▸ 挑战:
把下面的全部条目逐字照抄一遍。

+ + + + + + +

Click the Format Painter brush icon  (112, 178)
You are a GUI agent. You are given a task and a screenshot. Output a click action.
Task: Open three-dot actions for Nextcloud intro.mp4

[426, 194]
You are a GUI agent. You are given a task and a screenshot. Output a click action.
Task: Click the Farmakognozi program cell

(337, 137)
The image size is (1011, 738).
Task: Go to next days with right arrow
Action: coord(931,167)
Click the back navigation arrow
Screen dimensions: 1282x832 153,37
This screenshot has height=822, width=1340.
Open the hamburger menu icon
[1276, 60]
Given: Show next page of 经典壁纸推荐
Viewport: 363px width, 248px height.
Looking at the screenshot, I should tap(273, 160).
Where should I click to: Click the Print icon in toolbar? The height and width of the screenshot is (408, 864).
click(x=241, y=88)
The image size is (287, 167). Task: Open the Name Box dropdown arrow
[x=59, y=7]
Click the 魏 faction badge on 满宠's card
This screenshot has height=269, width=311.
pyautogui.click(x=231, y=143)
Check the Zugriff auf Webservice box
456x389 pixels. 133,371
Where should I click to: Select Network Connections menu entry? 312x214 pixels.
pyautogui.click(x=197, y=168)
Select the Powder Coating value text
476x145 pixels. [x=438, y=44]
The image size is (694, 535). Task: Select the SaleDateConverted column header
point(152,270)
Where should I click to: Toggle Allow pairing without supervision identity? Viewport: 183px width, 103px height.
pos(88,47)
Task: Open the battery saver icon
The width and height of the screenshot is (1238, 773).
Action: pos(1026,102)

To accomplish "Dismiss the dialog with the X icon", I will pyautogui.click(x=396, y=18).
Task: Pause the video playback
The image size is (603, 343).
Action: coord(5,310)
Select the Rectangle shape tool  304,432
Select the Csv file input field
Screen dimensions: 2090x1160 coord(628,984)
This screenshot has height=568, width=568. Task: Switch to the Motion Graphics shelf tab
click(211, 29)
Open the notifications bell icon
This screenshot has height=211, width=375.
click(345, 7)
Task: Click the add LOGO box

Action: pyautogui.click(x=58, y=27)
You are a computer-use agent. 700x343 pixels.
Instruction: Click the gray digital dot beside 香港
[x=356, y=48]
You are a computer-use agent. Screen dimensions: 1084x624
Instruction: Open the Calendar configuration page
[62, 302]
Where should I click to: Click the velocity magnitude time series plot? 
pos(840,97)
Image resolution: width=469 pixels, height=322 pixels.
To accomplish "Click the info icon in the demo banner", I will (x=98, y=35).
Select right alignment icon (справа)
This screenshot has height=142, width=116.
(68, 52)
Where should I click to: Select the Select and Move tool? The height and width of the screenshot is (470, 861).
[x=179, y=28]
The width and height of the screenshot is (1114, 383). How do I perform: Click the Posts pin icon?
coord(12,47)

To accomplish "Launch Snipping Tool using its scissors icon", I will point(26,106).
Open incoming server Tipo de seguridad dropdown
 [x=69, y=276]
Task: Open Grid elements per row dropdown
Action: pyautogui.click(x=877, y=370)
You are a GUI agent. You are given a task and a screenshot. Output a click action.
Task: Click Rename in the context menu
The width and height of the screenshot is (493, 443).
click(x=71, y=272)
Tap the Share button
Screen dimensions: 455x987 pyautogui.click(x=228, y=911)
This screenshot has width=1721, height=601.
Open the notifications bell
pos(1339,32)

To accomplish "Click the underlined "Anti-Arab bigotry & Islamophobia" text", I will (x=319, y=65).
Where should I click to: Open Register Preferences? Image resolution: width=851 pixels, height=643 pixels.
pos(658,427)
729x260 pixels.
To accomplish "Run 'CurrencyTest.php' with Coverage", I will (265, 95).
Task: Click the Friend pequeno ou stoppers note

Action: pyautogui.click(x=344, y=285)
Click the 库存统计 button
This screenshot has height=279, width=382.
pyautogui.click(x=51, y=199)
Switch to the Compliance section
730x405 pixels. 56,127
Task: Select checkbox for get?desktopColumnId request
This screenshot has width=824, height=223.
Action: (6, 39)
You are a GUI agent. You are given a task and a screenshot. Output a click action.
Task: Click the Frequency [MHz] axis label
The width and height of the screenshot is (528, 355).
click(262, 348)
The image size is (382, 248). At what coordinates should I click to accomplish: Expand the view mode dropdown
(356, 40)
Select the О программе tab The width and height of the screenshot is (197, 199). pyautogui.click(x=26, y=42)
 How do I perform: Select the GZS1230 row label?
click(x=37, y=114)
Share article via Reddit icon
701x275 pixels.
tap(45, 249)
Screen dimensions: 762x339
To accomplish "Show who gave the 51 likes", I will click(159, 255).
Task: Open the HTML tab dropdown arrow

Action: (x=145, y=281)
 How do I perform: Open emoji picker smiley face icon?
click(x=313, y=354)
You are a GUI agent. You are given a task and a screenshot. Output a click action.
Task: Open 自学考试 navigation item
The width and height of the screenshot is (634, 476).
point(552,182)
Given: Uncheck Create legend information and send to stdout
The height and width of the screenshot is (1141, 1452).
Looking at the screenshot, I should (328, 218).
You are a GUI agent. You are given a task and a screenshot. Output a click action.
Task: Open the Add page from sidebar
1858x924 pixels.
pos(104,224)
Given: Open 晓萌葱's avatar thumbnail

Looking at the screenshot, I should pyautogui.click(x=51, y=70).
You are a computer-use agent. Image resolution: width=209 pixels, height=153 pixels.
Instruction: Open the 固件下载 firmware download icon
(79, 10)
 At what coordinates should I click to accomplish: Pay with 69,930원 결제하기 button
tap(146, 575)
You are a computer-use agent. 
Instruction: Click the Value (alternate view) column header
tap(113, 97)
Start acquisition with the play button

+ + + + + + +

▸ 完整解答:
Click the Format Painter brush icon  (112, 178)
You are a GUI agent. You are given a task and a screenshot. Output a click action.
Task: Open three-dot actions for Nextcloud intro.mp4

[426, 194]
You are a GUI agent. You are given a task and a screenshot. Output a click action.
Task: Click the Farmakognozi program cell

(337, 137)
The image size is (1011, 738).
Task: Go to next days with right arrow
Action: coord(931,167)
Click the back navigation arrow
Screen dimensions: 1282x832 153,37
This screenshot has height=822, width=1340.
Open the hamburger menu icon
[1276, 60]
Given: Show next page of 经典壁纸推荐
Viewport: 363px width, 248px height.
Looking at the screenshot, I should tap(273, 160).
Where should I click to: Click the Print icon in toolbar? The height and width of the screenshot is (408, 864).
click(x=241, y=88)
The image size is (287, 167). Task: Open the Name Box dropdown arrow
[x=59, y=7]
Click the 魏 faction badge on 满宠's card
This screenshot has height=269, width=311.
pyautogui.click(x=231, y=143)
Check the Zugriff auf Webservice box
456x389 pixels. 133,371
Where should I click to: Select Network Connections menu entry? 312x214 pixels.
pyautogui.click(x=197, y=168)
Select the Powder Coating value text
476x145 pixels. [x=438, y=44]
The image size is (694, 535). Task: Select the SaleDateConverted column header
point(152,270)
Where should I click to: Toggle Allow pairing without supervision identity? Viewport: 183px width, 103px height.
pos(88,47)
Task: Open the battery saver icon
The width and height of the screenshot is (1238, 773).
Action: pos(1026,102)

To accomplish "Dismiss the dialog with the X icon", I will pyautogui.click(x=396, y=18).
Task: Pause the video playback
The image size is (603, 343).
Action: coord(5,310)
Select the Rectangle shape tool  304,432
Select the Csv file input field
Screen dimensions: 2090x1160 coord(628,984)
This screenshot has height=568, width=568. Task: Switch to the Motion Graphics shelf tab
click(211, 29)
Open the notifications bell icon
This screenshot has height=211, width=375.
click(345, 7)
Task: Click the add LOGO box

Action: pyautogui.click(x=58, y=27)
You are a computer-use agent. 700x343 pixels.
Instruction: Click the gray digital dot beside 香港
[x=356, y=48]
You are a computer-use agent. Screen dimensions: 1084x624
Instruction: Open the Calendar configuration page
[62, 302]
Where should I click to: Click the velocity magnitude time series plot? 
pos(840,97)
Image resolution: width=469 pixels, height=322 pixels.
To accomplish "Click the info icon in the demo banner", I will (x=98, y=35).
Select right alignment icon (справа)
This screenshot has height=142, width=116.
(68, 52)
Where should I click to: Select the Select and Move tool? The height and width of the screenshot is (470, 861).
[x=179, y=28]
The width and height of the screenshot is (1114, 383). How do I perform: Click the Posts pin icon?
coord(12,47)

To accomplish "Launch Snipping Tool using its scissors icon", I will point(26,106).
Open incoming server Tipo de seguridad dropdown
 [x=69, y=276]
Task: Open Grid elements per row dropdown
Action: pyautogui.click(x=877, y=370)
You are a GUI agent. You are given a task and a screenshot. Output a click action.
Task: Click Rename in the context menu
The width and height of the screenshot is (493, 443).
click(x=71, y=272)
Tap the Share button
Screen dimensions: 455x987 pyautogui.click(x=228, y=911)
This screenshot has width=1721, height=601.
Open the notifications bell
pos(1339,32)

To accomplish "Click the underlined "Anti-Arab bigotry & Islamophobia" text", I will (x=319, y=65).
Where should I click to: Open Register Preferences? Image resolution: width=851 pixels, height=643 pixels.
pos(658,427)
729x260 pixels.
To accomplish "Run 'CurrencyTest.php' with Coverage", I will (265, 95).
Task: Click the Friend pequeno ou stoppers note

Action: pyautogui.click(x=344, y=285)
Click the 库存统计 button
This screenshot has height=279, width=382.
pyautogui.click(x=51, y=199)
Switch to the Compliance section
730x405 pixels. 56,127
Task: Select checkbox for get?desktopColumnId request
This screenshot has width=824, height=223.
Action: (6, 39)
You are a GUI agent. You are given a task and a screenshot. Output a click action.
Task: Click the Frequency [MHz] axis label
The width and height of the screenshot is (528, 355).
click(262, 348)
The image size is (382, 248). At what coordinates should I click to accomplish: Expand the view mode dropdown
(356, 40)
Select the О программе tab The width and height of the screenshot is (197, 199). pyautogui.click(x=26, y=42)
 How do I perform: Select the GZS1230 row label?
click(x=37, y=114)
Share article via Reddit icon
701x275 pixels.
tap(45, 249)
Screen dimensions: 762x339
To accomplish "Show who gave the 51 likes", I will click(159, 255).
Task: Open the HTML tab dropdown arrow

Action: (x=145, y=281)
 How do I perform: Open emoji picker smiley face icon?
click(x=313, y=354)
You are a GUI agent. You are given a task and a screenshot. Output a click action.
Task: Open 自学考试 navigation item
The width and height of the screenshot is (634, 476).
point(552,182)
Given: Uncheck Create legend information and send to stdout
The height and width of the screenshot is (1141, 1452).
Looking at the screenshot, I should (328, 218).
You are a GUI agent. You are given a task and a screenshot. Output a click action.
Task: Open the Add page from sidebar
1858x924 pixels.
pos(104,224)
Given: Open 晓萌葱's avatar thumbnail

Looking at the screenshot, I should pyautogui.click(x=51, y=70).
You are a computer-use agent. Image resolution: width=209 pixels, height=153 pixels.
Instruction: Open the 固件下载 firmware download icon
(79, 10)
 At what coordinates should I click to accomplish: Pay with 69,930원 결제하기 button
tap(146, 575)
You are a computer-use agent. 
Instruction: Click the Value (alternate view) column header
tap(113, 97)
Start acquisition with the play button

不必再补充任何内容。